Exactly as written, return every line of the data below apart from the pictures.
● ● ● ● ●
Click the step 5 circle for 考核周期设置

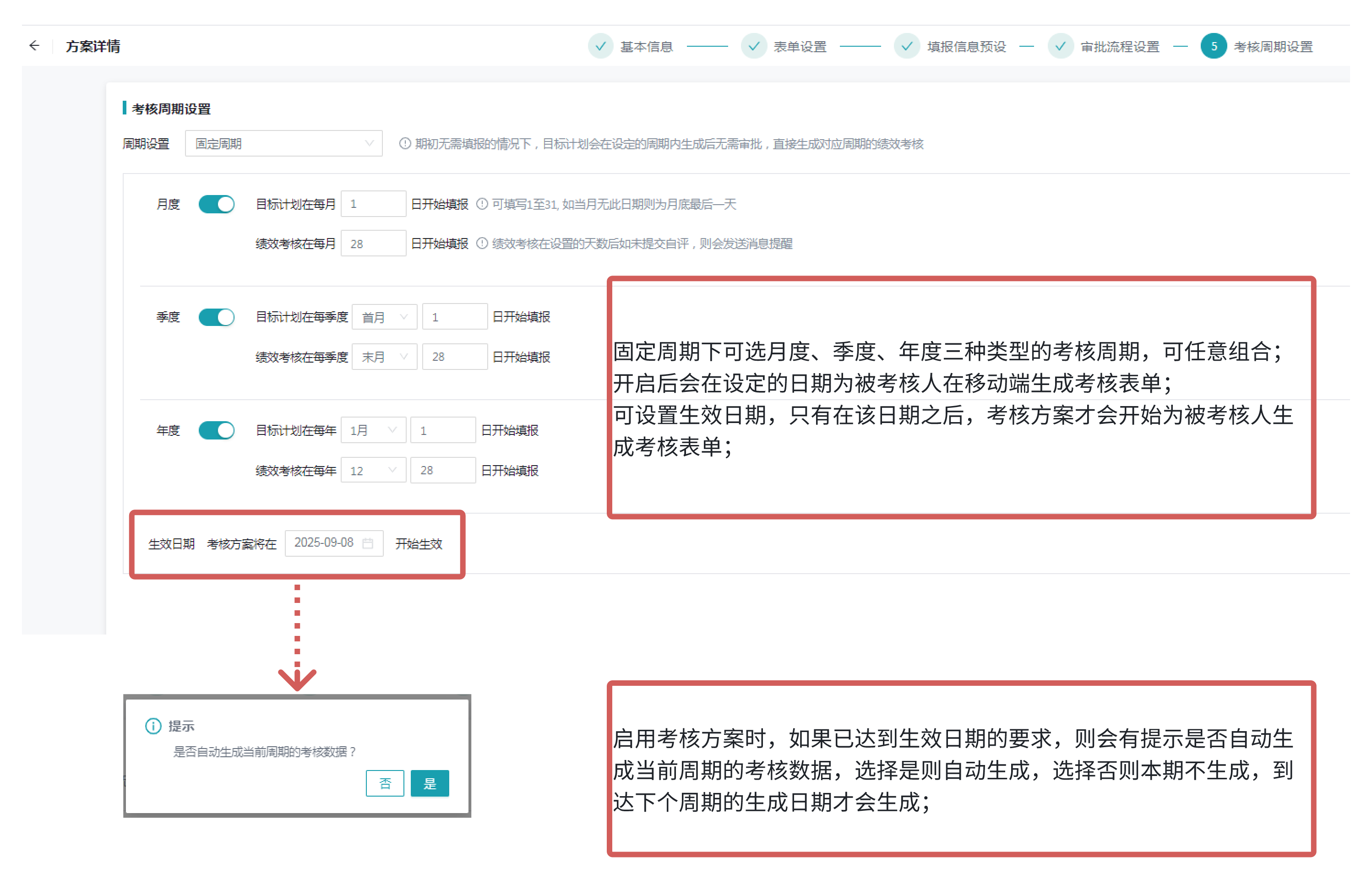pyautogui.click(x=1213, y=46)
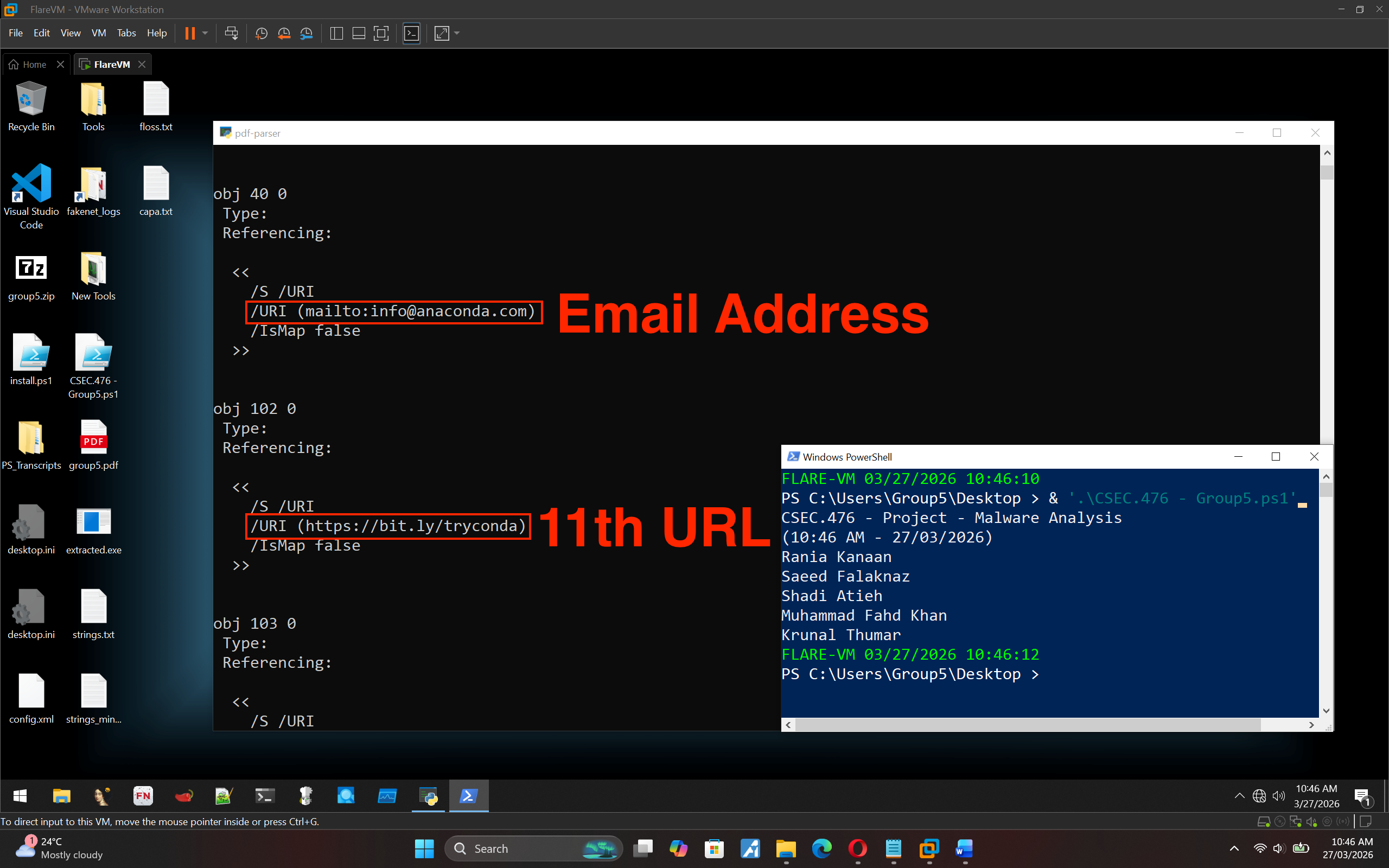
Task: Click Send Ctrl+Alt+Del toolbar icon
Action: (x=231, y=33)
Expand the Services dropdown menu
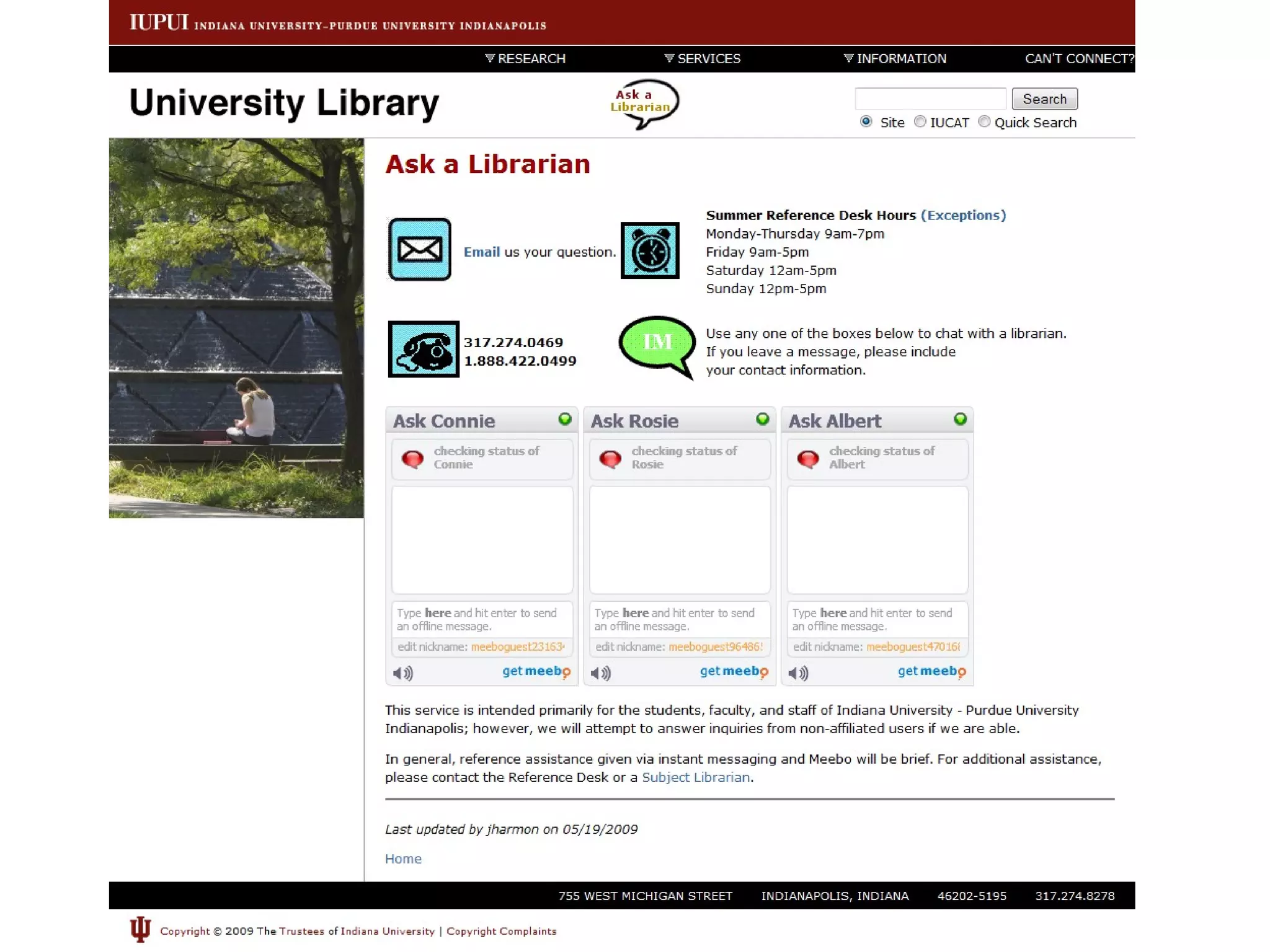This screenshot has width=1270, height=952. pos(702,58)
● ● ● ● ●
- **Exercise solution**
Click the step 5 circle for 考核周期设置

pyautogui.click(x=1213, y=46)
Task: Click Send Ctrl+Alt+Del toolbar icon
Action: (x=231, y=33)
Expand the Services dropdown menu
This screenshot has width=1270, height=952. pos(702,58)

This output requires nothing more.